## Requirements
Render every line of the listing below as a Markdown table with the columns Row and Line, numbering the rows in order and omitting blank lines.

## Data in this exercise
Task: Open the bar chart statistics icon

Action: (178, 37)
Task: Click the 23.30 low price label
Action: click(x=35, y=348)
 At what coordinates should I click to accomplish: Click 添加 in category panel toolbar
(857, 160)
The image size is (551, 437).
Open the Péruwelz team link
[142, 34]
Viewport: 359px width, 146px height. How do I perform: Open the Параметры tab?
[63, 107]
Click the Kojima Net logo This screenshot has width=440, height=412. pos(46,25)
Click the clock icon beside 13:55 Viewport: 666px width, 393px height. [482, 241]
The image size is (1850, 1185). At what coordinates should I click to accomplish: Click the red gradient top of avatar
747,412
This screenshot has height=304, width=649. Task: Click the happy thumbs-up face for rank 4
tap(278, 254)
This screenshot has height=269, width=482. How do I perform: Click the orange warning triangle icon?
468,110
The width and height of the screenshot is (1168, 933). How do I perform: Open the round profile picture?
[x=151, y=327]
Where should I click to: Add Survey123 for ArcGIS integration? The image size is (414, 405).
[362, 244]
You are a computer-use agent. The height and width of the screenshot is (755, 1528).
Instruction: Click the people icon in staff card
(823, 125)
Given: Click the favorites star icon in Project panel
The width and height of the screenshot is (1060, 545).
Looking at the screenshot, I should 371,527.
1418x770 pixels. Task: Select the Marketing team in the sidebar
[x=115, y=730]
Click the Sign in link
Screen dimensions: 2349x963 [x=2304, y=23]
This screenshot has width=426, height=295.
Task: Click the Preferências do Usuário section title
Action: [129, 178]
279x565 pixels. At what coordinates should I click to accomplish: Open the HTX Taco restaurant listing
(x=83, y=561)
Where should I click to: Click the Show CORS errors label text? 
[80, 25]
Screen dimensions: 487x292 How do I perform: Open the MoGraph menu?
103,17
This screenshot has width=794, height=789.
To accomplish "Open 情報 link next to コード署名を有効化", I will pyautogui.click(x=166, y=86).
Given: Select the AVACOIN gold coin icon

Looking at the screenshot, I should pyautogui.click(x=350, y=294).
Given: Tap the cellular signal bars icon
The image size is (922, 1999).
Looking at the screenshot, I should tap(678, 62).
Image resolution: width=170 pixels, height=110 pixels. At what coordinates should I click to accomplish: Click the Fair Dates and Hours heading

## Solution to the exercise
| Row | Line |
|---|---|
| 1 | Task: Open the bar chart statistics icon |
| 2 | Action: (178, 37) |
| 3 | Task: Click the 23.30 low price label |
| 4 | Action: click(x=35, y=348) |
| 5 |  At what coordinates should I click to accomplish: Click 添加 in category panel toolbar |
| 6 | (857, 160) |
| 7 | The image size is (551, 437). |
| 8 | Open the Péruwelz team link |
| 9 | [142, 34] |
| 10 | Viewport: 359px width, 146px height. How do I perform: Open the Параметры tab? |
| 11 | [63, 107] |
| 12 | Click the Kojima Net logo This screenshot has width=440, height=412. pos(46,25) |
| 13 | Click the clock icon beside 13:55 Viewport: 666px width, 393px height. [482, 241] |
| 14 | The image size is (1850, 1185). At what coordinates should I click to accomplish: Click the red gradient top of avatar |
| 15 | 747,412 |
| 16 | This screenshot has height=304, width=649. Task: Click the happy thumbs-up face for rank 4 |
| 17 | tap(278, 254) |
| 18 | This screenshot has height=269, width=482. How do I perform: Click the orange warning triangle icon? |
| 19 | 468,110 |
| 20 | The width and height of the screenshot is (1168, 933). How do I perform: Open the round profile picture? |
| 21 | [x=151, y=327] |
| 22 | Where should I click to: Add Survey123 for ArcGIS integration? The image size is (414, 405). |
| 23 | [362, 244] |
| 24 | You are a computer-use agent. The height and width of the screenshot is (755, 1528). |
| 25 | Instruction: Click the people icon in staff card |
| 26 | (823, 125) |
| 27 | Given: Click the favorites star icon in Project panel |
| 28 | The width and height of the screenshot is (1060, 545). |
| 29 | Looking at the screenshot, I should 371,527. |
| 30 | 1418x770 pixels. Task: Select the Marketing team in the sidebar |
| 31 | [x=115, y=730] |
| 32 | Click the Sign in link |
| 33 | Screen dimensions: 2349x963 [x=2304, y=23] |
| 34 | This screenshot has width=426, height=295. |
| 35 | Task: Click the Preferências do Usuário section title |
| 36 | Action: [129, 178] |
| 37 | 279x565 pixels. At what coordinates should I click to accomplish: Open the HTX Taco restaurant listing |
| 38 | (x=83, y=561) |
| 39 | Where should I click to: Click the Show CORS errors label text?  |
| 40 | [80, 25] |
| 41 | Screen dimensions: 487x292 How do I perform: Open the MoGraph menu? |
| 42 | 103,17 |
| 43 | This screenshot has width=794, height=789. |
| 44 | To accomplish "Open 情報 link next to コード署名を有効化", I will pyautogui.click(x=166, y=86). |
| 45 | Given: Select the AVACOIN gold coin icon |
| 46 | Looking at the screenshot, I should pyautogui.click(x=350, y=294). |
| 47 | Given: Tap the cellular signal bars icon |
| 48 | The image size is (922, 1999). |
| 49 | Looking at the screenshot, I should tap(678, 62). |
| 50 | Image resolution: width=170 pixels, height=110 pixels. At what coordinates should I click to accomplish: Click the Fair Dates and Hours heading |